Just three years ago, he had a double hip replacement.
This year, after a remarkable recovery, John is proving “there’s life in the aul dog yet!”.
His charity challenge takes place in June and will take 10 days in total. Kilimanjaro is not only Africa’s tallest mountain standing at 5,896m, but it is also the highest free-standing mountain in the world.
John has overcome many personal mountains in the past few years, and this challenge is about celebrating what he can do for others.
“It’s in the giving that you receive,” John said.
John, a Sensei at Letterkenny Shotokan Karate Club, was caring in the community when he discovered the importance of Irish Guide Dogs. He was making inquiries for a client with sight loss when he met disability advocate Jennifer Doherty, who is blind from birth. Jennifer has done wonders in recent years in raising awareness of guide dogs and the independence they give to people with disabilities. The young Buncrana woman had a dream to climb to Mount Everest Base Camp, and last year, with the support of the Donegal Centre for Independent Living and mountaineer Jason Black, she did just that.

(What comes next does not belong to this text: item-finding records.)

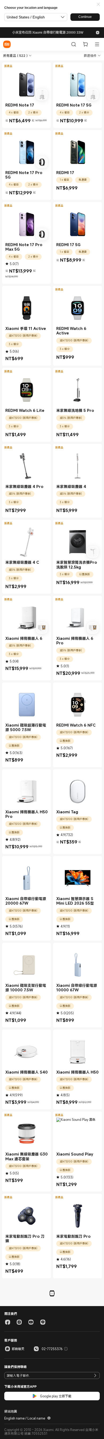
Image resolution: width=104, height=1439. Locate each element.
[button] (98, 4)
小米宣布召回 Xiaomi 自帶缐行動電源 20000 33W (47, 32)
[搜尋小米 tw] (73, 44)
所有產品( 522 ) (15, 55)
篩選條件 (90, 55)
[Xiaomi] (7, 44)
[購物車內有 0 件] (85, 44)
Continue (85, 17)
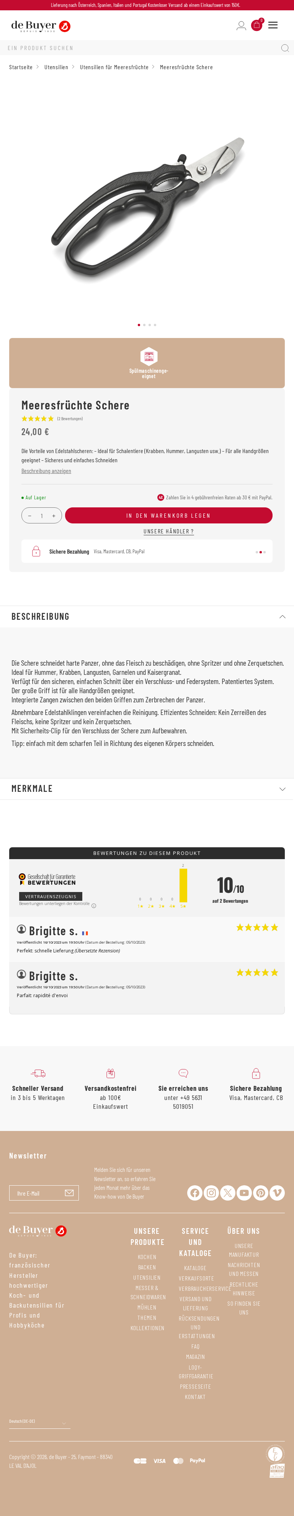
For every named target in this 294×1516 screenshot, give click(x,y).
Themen (147, 1317)
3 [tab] (150, 325)
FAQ (195, 1346)
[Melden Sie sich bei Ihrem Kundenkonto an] (241, 25)
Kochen (147, 1256)
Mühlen (147, 1307)
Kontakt (195, 1396)
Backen (147, 1267)
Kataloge (195, 1267)
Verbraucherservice (205, 1288)
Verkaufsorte (196, 1278)
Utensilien (147, 1277)
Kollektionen (148, 1327)
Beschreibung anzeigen (46, 470)
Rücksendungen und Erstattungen (199, 1327)
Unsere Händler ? (169, 531)
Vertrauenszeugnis (50, 896)
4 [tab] (155, 325)
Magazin (195, 1356)
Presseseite (195, 1386)
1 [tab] (139, 325)
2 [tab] (144, 325)
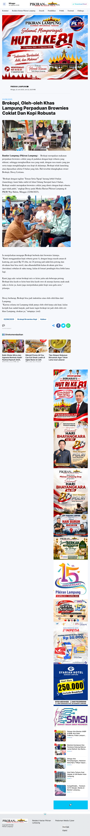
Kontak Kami (64, 827)
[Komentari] (3, 325)
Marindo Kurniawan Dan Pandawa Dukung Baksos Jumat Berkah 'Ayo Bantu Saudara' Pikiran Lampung (76, 747)
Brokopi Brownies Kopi (27, 319)
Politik (61, 10)
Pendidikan (52, 10)
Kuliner (43, 319)
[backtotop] (45, 815)
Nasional (71, 10)
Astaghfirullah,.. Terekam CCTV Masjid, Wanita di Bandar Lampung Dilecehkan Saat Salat (76, 788)
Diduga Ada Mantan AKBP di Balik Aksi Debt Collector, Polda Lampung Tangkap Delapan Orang (76, 733)
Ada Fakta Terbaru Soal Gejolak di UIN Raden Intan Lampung (76, 774)
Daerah (41, 10)
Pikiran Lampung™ (7, 826)
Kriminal (5, 10)
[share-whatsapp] (68, 325)
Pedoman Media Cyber (64, 820)
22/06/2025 (7, 99)
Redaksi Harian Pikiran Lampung (23, 10)
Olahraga (80, 10)
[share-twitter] (63, 325)
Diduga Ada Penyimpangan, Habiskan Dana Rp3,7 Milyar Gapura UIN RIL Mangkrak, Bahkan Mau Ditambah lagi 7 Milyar (76, 761)
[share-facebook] (58, 325)
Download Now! (81, 4)
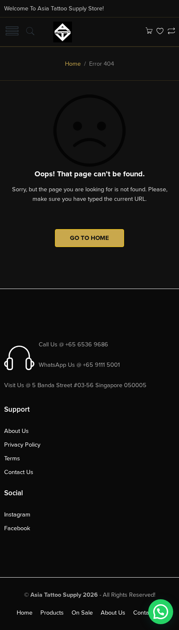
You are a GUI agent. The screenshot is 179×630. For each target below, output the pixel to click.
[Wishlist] (160, 31)
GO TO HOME (89, 238)
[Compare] (171, 31)
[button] (160, 611)
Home (73, 63)
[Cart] (148, 31)
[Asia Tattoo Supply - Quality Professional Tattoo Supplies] (62, 31)
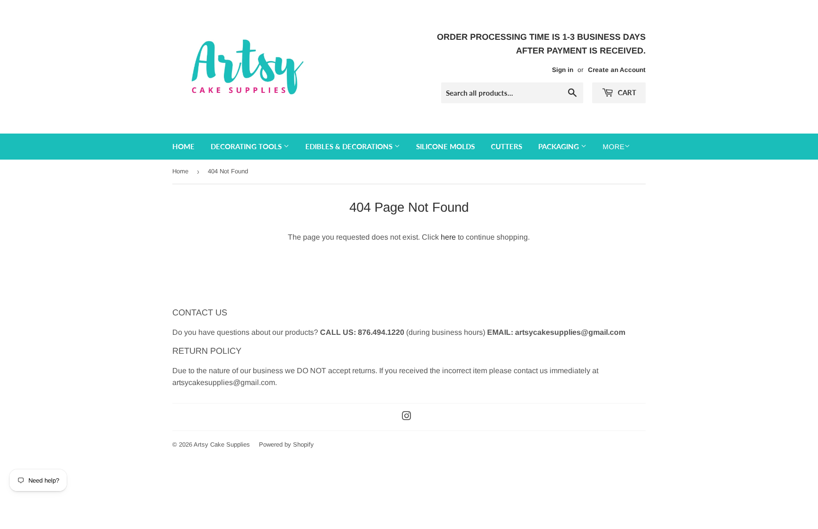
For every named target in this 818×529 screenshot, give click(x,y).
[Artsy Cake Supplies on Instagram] (406, 417)
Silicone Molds (445, 146)
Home (183, 146)
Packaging (559, 146)
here (448, 237)
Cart (626, 92)
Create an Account (617, 69)
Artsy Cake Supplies (222, 444)
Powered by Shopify (286, 444)
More (613, 147)
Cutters (506, 146)
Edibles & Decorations (349, 146)
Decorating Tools (247, 146)
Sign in (562, 69)
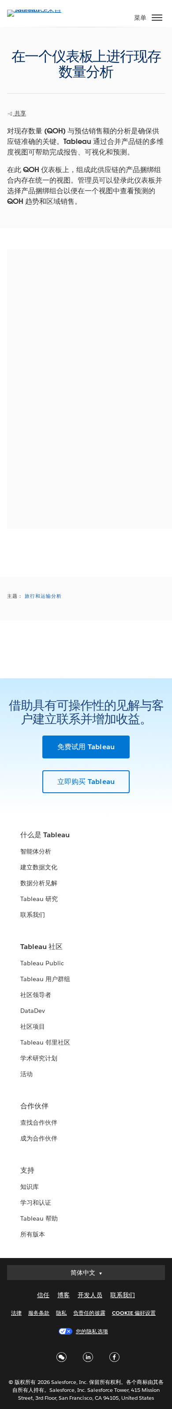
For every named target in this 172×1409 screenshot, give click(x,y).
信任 (43, 1295)
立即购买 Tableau (86, 781)
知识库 (29, 1187)
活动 (26, 1074)
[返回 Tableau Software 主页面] (38, 9)
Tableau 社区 (41, 946)
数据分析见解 (38, 883)
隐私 (61, 1313)
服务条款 (38, 1313)
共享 (19, 113)
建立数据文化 (38, 867)
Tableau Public (42, 963)
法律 (16, 1313)
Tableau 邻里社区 (45, 1042)
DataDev (32, 1011)
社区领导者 (35, 995)
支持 (27, 1170)
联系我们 (32, 915)
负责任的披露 (89, 1313)
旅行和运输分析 (43, 596)
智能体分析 (35, 851)
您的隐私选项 (92, 1331)
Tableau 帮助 (39, 1218)
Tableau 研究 (39, 899)
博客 (63, 1295)
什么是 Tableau (45, 834)
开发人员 (90, 1295)
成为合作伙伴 (38, 1138)
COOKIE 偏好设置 (134, 1313)
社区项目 (32, 1026)
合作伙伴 (34, 1106)
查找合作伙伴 (38, 1122)
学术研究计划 (38, 1058)
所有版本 (32, 1234)
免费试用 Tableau (86, 746)
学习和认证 (35, 1203)
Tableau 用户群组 (45, 979)
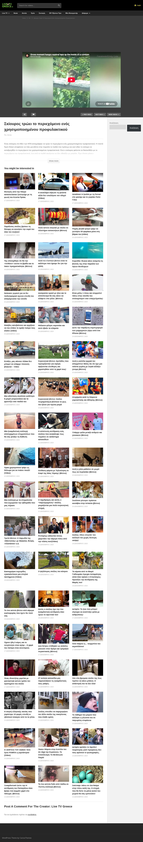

Jennifer’s achievements inspired John to reach for great heights too. He has also enlisted the help of Jason Black to train for his challenge.
“My sense of direction wouldn’t be the best,” John jokes. “The first day I was to meet Jason at Harvey’s Point I got lost!”
“We practised map reading orienteering and emergency situations, and he had put me in good stead.”
John’s training has also been of huge benefit to his mental well-being, he said. He has had a life ‘restart’, of sorts, since his health scare in 2015 and is also back studying health care with Donegal ETB.
“I can understand how important it is to get out and get your mental health checked. It was the karate that helped me. I had issues with my eyes and another scare with a lump, but I had the discipline of the mind and that helped me keep going. I keep going, keep smiling and keep focused.
“At the end of the day I’ve been a long time on the road. I’m 45 years in karate this year too.”
John chose to fundraise for the Irish Guide Dogs for the Blind to support their work changing lives for people who are blind or visually impaired and families of children with autism. The average cost of training a dog is in the region of €53,000
John hopes his challenge will bring more awareness to the charity and highlight its constant need for funding. It costs €5million per year to run, with 85% of funding coming from fundraising and the generosity of the public.